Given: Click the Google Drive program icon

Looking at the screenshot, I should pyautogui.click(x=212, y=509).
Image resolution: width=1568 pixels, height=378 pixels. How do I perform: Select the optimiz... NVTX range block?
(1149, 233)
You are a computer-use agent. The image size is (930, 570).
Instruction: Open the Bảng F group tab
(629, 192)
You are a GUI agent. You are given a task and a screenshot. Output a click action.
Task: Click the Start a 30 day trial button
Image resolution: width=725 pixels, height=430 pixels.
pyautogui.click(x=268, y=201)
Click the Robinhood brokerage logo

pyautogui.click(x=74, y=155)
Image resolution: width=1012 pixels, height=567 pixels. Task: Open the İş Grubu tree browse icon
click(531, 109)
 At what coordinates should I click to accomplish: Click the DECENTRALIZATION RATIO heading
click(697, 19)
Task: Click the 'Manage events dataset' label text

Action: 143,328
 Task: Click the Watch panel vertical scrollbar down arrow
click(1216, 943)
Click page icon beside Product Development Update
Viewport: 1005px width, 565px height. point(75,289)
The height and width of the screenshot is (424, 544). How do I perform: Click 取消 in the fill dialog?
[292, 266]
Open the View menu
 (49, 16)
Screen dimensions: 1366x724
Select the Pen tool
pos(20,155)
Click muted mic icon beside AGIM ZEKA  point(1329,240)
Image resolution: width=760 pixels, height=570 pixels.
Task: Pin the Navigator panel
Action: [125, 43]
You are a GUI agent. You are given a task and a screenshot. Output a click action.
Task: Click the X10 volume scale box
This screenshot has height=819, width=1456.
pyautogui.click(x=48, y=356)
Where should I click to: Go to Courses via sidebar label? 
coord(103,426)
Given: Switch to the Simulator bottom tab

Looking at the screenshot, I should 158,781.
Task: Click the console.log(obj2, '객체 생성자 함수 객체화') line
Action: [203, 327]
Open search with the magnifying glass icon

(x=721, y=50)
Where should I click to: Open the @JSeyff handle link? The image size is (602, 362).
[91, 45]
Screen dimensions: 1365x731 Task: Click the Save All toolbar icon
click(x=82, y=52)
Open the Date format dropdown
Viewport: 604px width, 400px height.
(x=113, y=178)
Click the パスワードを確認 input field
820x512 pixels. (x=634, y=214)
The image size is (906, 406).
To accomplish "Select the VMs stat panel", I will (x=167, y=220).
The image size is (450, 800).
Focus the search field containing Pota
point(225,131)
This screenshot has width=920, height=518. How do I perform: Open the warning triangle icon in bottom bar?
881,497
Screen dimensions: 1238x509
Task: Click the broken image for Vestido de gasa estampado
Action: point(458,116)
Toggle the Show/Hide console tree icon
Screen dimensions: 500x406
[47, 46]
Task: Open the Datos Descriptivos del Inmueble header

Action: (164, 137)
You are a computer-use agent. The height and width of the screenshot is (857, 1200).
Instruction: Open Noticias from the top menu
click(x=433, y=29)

# ASSIGNMENT
Write out the data above once more, exactly as it stands.

# ANSWER TO THIS EXERCISE
Given: Click the Google Drive program icon

Looking at the screenshot, I should pyautogui.click(x=212, y=509).
Image resolution: width=1568 pixels, height=378 pixels. How do I perform: Select the optimiz... NVTX range block?
(1149, 233)
You are a computer-use agent. The image size is (930, 570).
Instruction: Open the Bảng F group tab
(629, 192)
You are a GUI agent. You are given a task and a screenshot. Output a click action.
Task: Click the Start a 30 day trial button
Image resolution: width=725 pixels, height=430 pixels.
pyautogui.click(x=268, y=201)
Click the Robinhood brokerage logo

pyautogui.click(x=74, y=155)
Image resolution: width=1012 pixels, height=567 pixels. Task: Open the İş Grubu tree browse icon
click(531, 109)
 At what coordinates should I click to accomplish: Click the DECENTRALIZATION RATIO heading
click(697, 19)
Task: Click the 'Manage events dataset' label text

Action: 143,328
 Task: Click the Watch panel vertical scrollbar down arrow
click(1216, 943)
Click page icon beside Product Development Update
Viewport: 1005px width, 565px height. point(75,289)
The height and width of the screenshot is (424, 544). How do I perform: Click 取消 in the fill dialog?
[292, 266]
Open the View menu
 (49, 16)
Screen dimensions: 1366x724
Select the Pen tool
pos(20,155)
Click muted mic icon beside AGIM ZEKA  point(1329,240)
Image resolution: width=760 pixels, height=570 pixels.
Task: Pin the Navigator panel
Action: [125, 43]
You are a GUI agent. You are given a task and a screenshot. Output a click action.
Task: Click the X10 volume scale box
This screenshot has height=819, width=1456.
pyautogui.click(x=48, y=356)
Where should I click to: Go to Courses via sidebar label? 
coord(103,426)
Given: Switch to the Simulator bottom tab

Looking at the screenshot, I should 158,781.
Task: Click the console.log(obj2, '객체 생성자 함수 객체화') line
Action: [203, 327]
Open search with the magnifying glass icon

(x=721, y=50)
Where should I click to: Open the @JSeyff handle link? The image size is (602, 362).
[91, 45]
Screen dimensions: 1365x731 Task: Click the Save All toolbar icon
click(x=82, y=52)
Open the Date format dropdown
Viewport: 604px width, 400px height.
(x=113, y=178)
Click the パスワードを確認 input field
820x512 pixels. (x=634, y=214)
The image size is (906, 406).
To accomplish "Select the VMs stat panel", I will (x=167, y=220).
The image size is (450, 800).
Focus the search field containing Pota
point(225,131)
This screenshot has width=920, height=518. How do I perform: Open the warning triangle icon in bottom bar?
881,497
Screen dimensions: 1238x509
Task: Click the broken image for Vestido de gasa estampado
Action: point(458,116)
Toggle the Show/Hide console tree icon
Screen dimensions: 500x406
[47, 46]
Task: Open the Datos Descriptivos del Inmueble header

Action: (164, 137)
You are a computer-use agent. The height and width of the screenshot is (857, 1200).
Instruction: Open Noticias from the top menu
click(x=433, y=29)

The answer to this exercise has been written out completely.